## [Document passage]
★ ★ ★ ★

May 25, 2023 Special Dispatch No. 10630

Former Pakistani Foreign Secretary Aizaz Ahmad Chaudhry Warns Of Civil War In Pakistan: 'It Would Be Folly To Think That Whatever Has Happened In Syria, Libya, Yemen, Afghanistan, Sudan Or Rwanda Cannot Happen Here'

May 25, 2023
Special Dispatch No. 10630

In a column, Pakistan's former foreign secretary, the top bureaucrat below the foreign minister, has warned that the country might be heading toward civil war due to the failure of the political leaders to forge a consensus on holding elections. "The political leadership must agree on a compromise date for elections," Aizaz Ahmad Chaudhary wrote after the government defied a Supreme Court order to hold overdue provincial polls.

In recent weeks, Pakistan has seen rioting and mass protests, especially those triggered by the May 9 arrest of former Pakistani prime minister Imran, arguably the most popular Islamist politician in the country who has blamed the army and the government for delaying the polls by filing scores of corruption charges against him to thwart him politically. After his May 9 arrest, which was later declared illegal by the Supreme Court, the protesters shook the main gate of the Pakistani army's headquarters in Rawalpindi and attacked houses and properties of army commanders and ruling politicians.

In one case, a protester took a peacock from the home of the corps commander of Lahore, prompting senior journalist Hamid Mir, known for holding no-nonsense views, to write a column in the Urdu-language daily Roznama Jang in which he blamed all sections of the civilian leadership and the military establishment for the country's political turmoil. "It is not enough to recover the necklace from the stomach of the peacock, but the accountability of the thief [i.e., the military] who reared the peacock is also necessary," observed Hamid Mir, whose column is translated from Urdu can be read below after excerpts from Aizaz Ahmad Chaudhary's article.

A lone elderly woman shakes the main gate of Pakistan army's headquarters in Rawalpindi.

At the heart of Pakistan's turmoil is a deadlock in which, defying a Supreme Court order, the government wants to push provincial polls to October 2023 to buy time amid Imran Khan's immense current popularity. The governors, who are the federal government's nominees in the provinces, have refused to set the elections in process; the election commission argued that it does not have the necessary funds to hold the polls; the military refused to provide security in order to thwart the Supreme Court's order to hold the provincial polls, while Prime Minister Shehbaz Sharif has ensured that parliamentary approval needed for the election funds is denied.

★ ★ ★ ★

## [Listed records]
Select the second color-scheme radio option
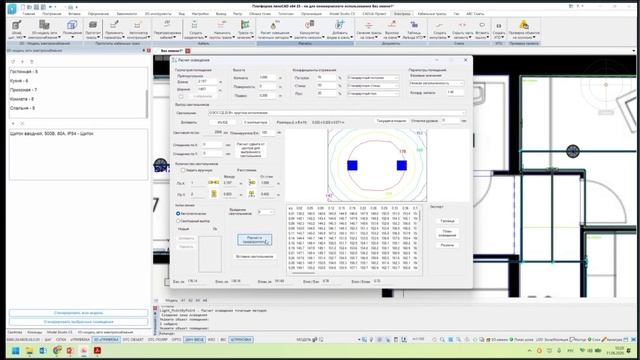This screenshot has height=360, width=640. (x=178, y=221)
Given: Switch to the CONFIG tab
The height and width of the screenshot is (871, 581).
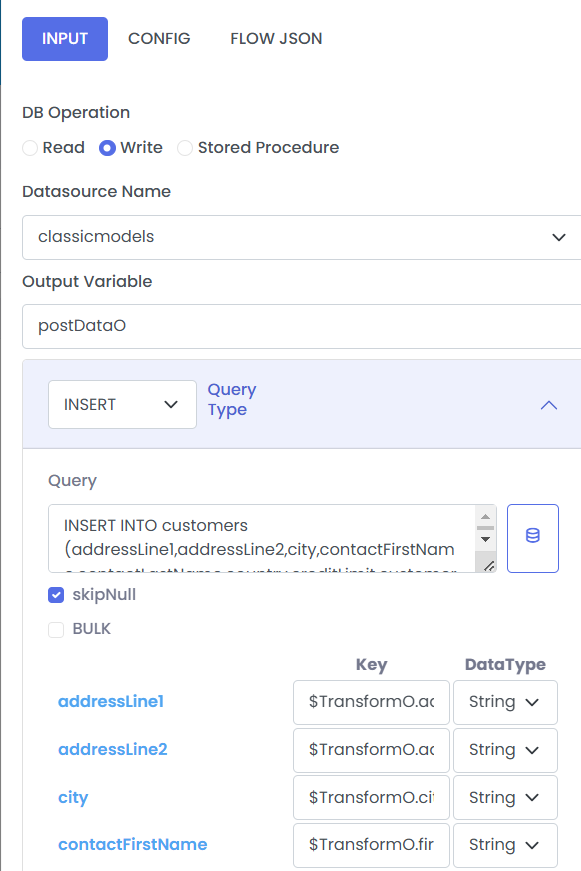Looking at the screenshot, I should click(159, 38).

★ ★ ★ ★

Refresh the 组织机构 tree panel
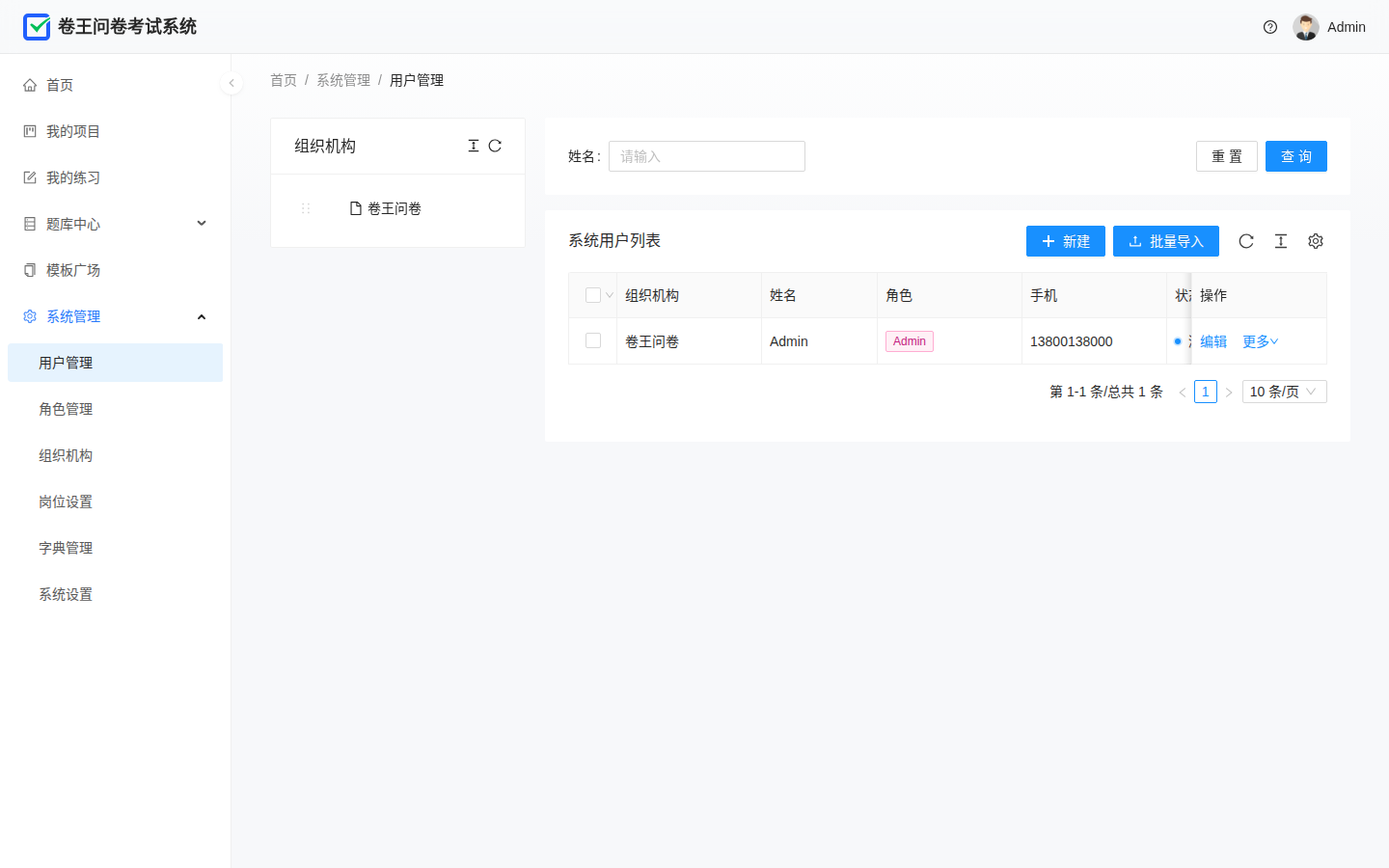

★ ★ ★ ★

## [Requirement 1]
Answer these questions from the dispatch on Pakistan:
(a) On what date was former prime minister Imran arrested?
(b) In which newspaper did Hamid Mir's column appear?
(c) To what month and year does the government want to push the provincial polls?
## [Requirement 2]
Arrange the lines of the rows as a JSON list of strings, one string per line, from the line with "Select the second color-scheme radio option" up to and including the line with "Looking at the". Skip blank lines and leave out the pictures.
The dispatch on Pakistan and the rows have no connection to each other.

## [Written response 1]
(a) May 9
(b) Roznama Jang, an Urdu-language daily
(c) October 2023

## [Written response 2]
[
  "Select the second color-scheme radio option",
  "This screenshot has height=360, width=640. (x=178, y=221)",
  "Given: Switch to the CONFIG tab",
  "The height and width of the screenshot is (871, 581).",
  "Looking at the screenshot, I should click(159, 38)."
]